I've met Atwood, and for awihile, she posted essays in blog form on her website, including some commentary about "A Handmaid's Tale". Although she foresaw it as a dystopian America, many details and events have happened in different societies from our collective history. This is why the horror has such an impact, because it isn't implausible.
Liesbeth Salamandar is a warrior!
Will have to put Legacy on my 'to read' list!
You met Atwood? *jealous* she has some great stories. Another great Canadian author is Michael Ondaatje (can't count how many times I read 'The English Patient' and 'In the Skin of the Lion'
And Lisbeth is a great character, so strong, but I also really like Blomkvist, fighter for justice.
The quote about the world ending, not with a bang, but a whimper is from T. S. Elliot's poem "The Straw Men". Shute was probably being ironic.
Also, Ondaatje's poem "The Cinnamon Peeler's Daughter" is one of my all time faves.
I have yet to read that ... so many books, so little time.
I thought Elliotts quote apt, the last humans sat helplessly while silent death stole over them ...
https://www.lyrikline.org/en/poems/cinnamon-peeler-6570#.WX2DwVH9gdU
A super-volcano like some of the ones in Indonesia or Italy could have the same effect as the comet hitting Earth.
Thanks for the link ... lovely poem.
Perhaps we are talking about a different book, the one I remember is the people in Australia, post WWIII waiting for the radiation of the nuclear holocaust to find them and impending death ...
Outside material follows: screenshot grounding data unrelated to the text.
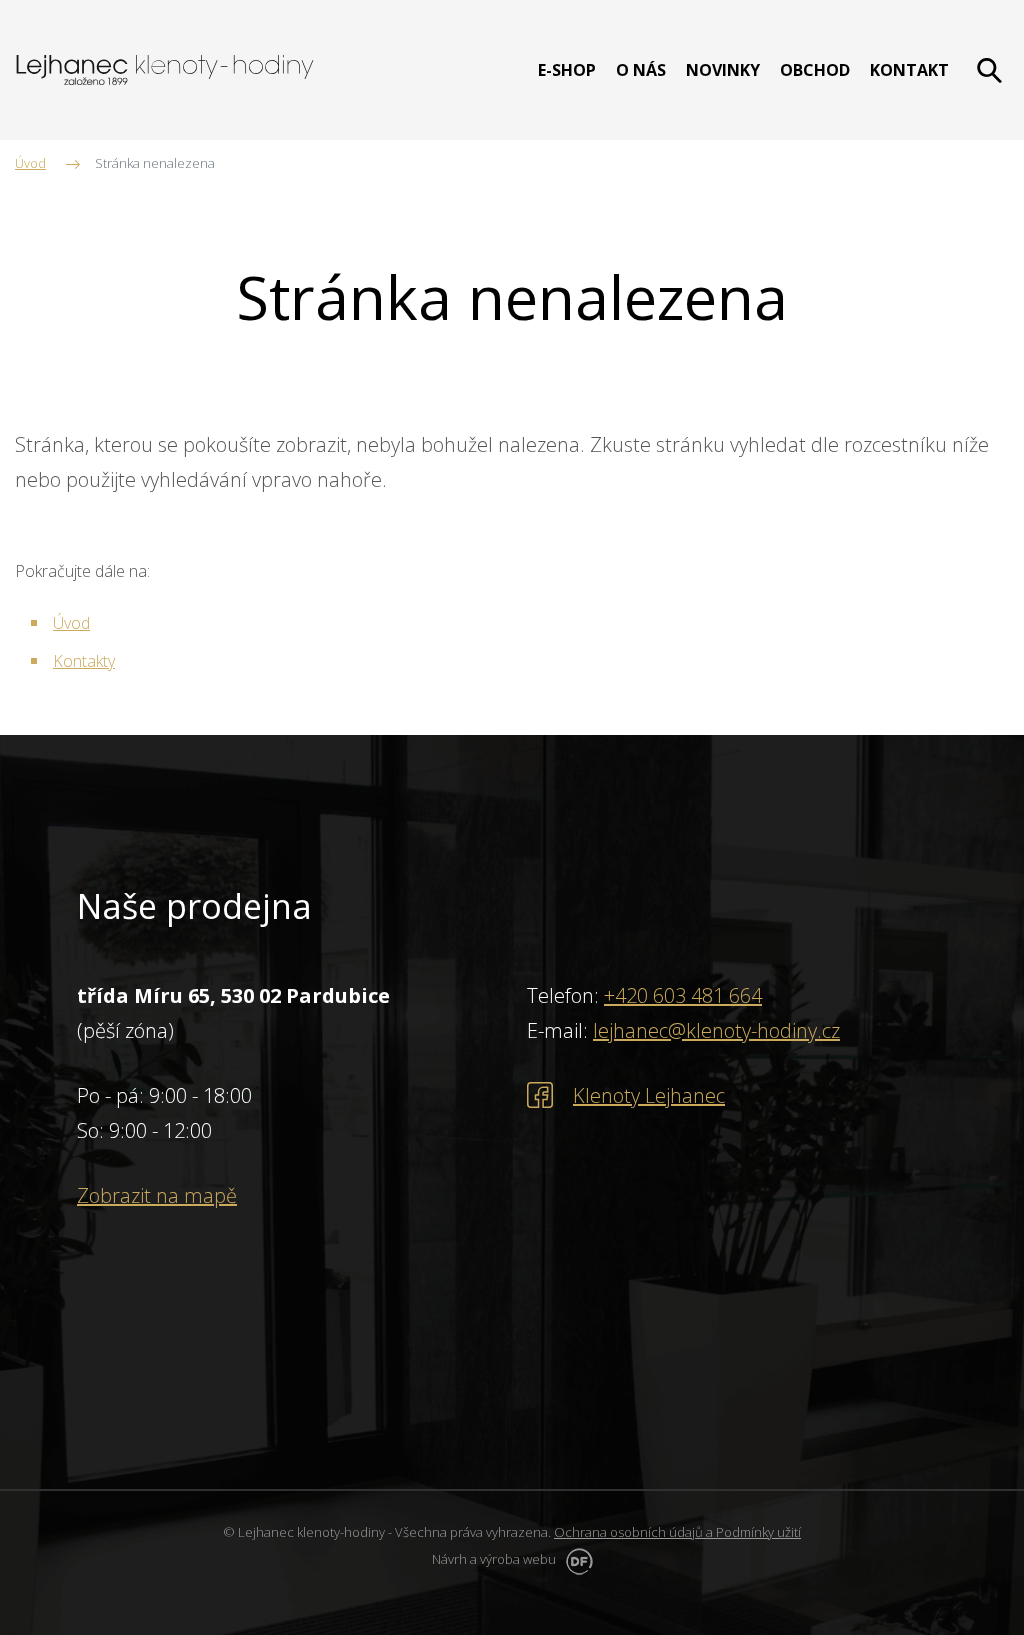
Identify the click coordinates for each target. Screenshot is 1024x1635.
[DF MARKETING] (576, 1559)
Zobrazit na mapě (157, 1195)
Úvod (71, 623)
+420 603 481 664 (683, 995)
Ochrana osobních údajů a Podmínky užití (677, 1532)
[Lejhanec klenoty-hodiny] (165, 70)
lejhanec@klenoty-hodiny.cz (716, 1030)
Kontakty (84, 661)
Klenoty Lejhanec (649, 1095)
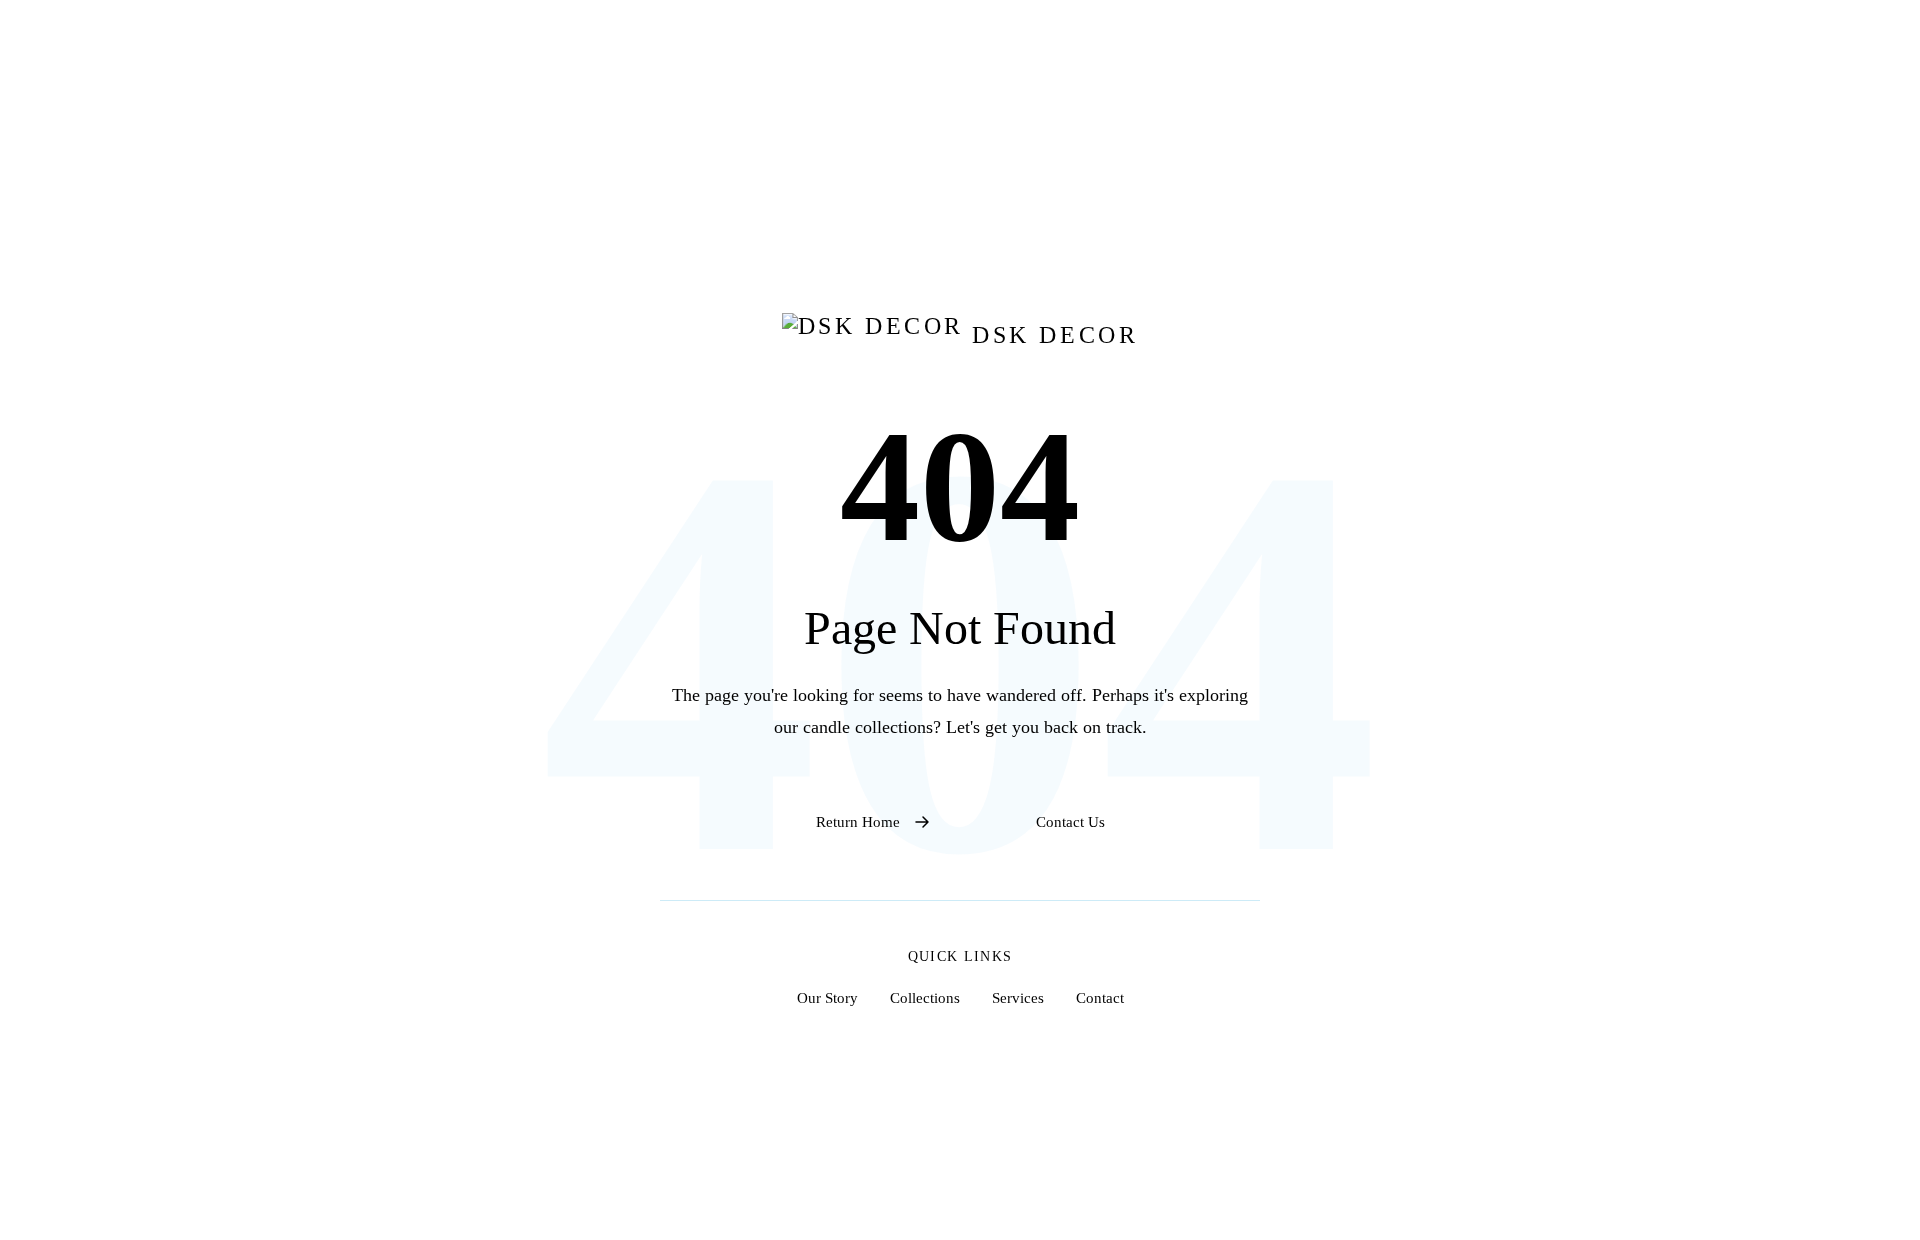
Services (1018, 997)
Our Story (827, 997)
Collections (925, 997)
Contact (1100, 997)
I was referring to the title only. Nuclear holocaust is back on the radar thanks to North Korea, but a supervolcano would have a similar effect, and there are some places (Indonesia, Chile, Italy, Mexico ... ) where such things are possibly.
me too! oh but, she's still one of my favorite, and qhuinn and blay too.
George Orwell has written some of the best nonfiction commentary on the use of language. "1984" was a portentous commentary on totalitarianism and the authoritarian state, and "Animal Farm" took a satirical look at revolutions.
I need to be in a well-integrated state of awareness to read books that bleak.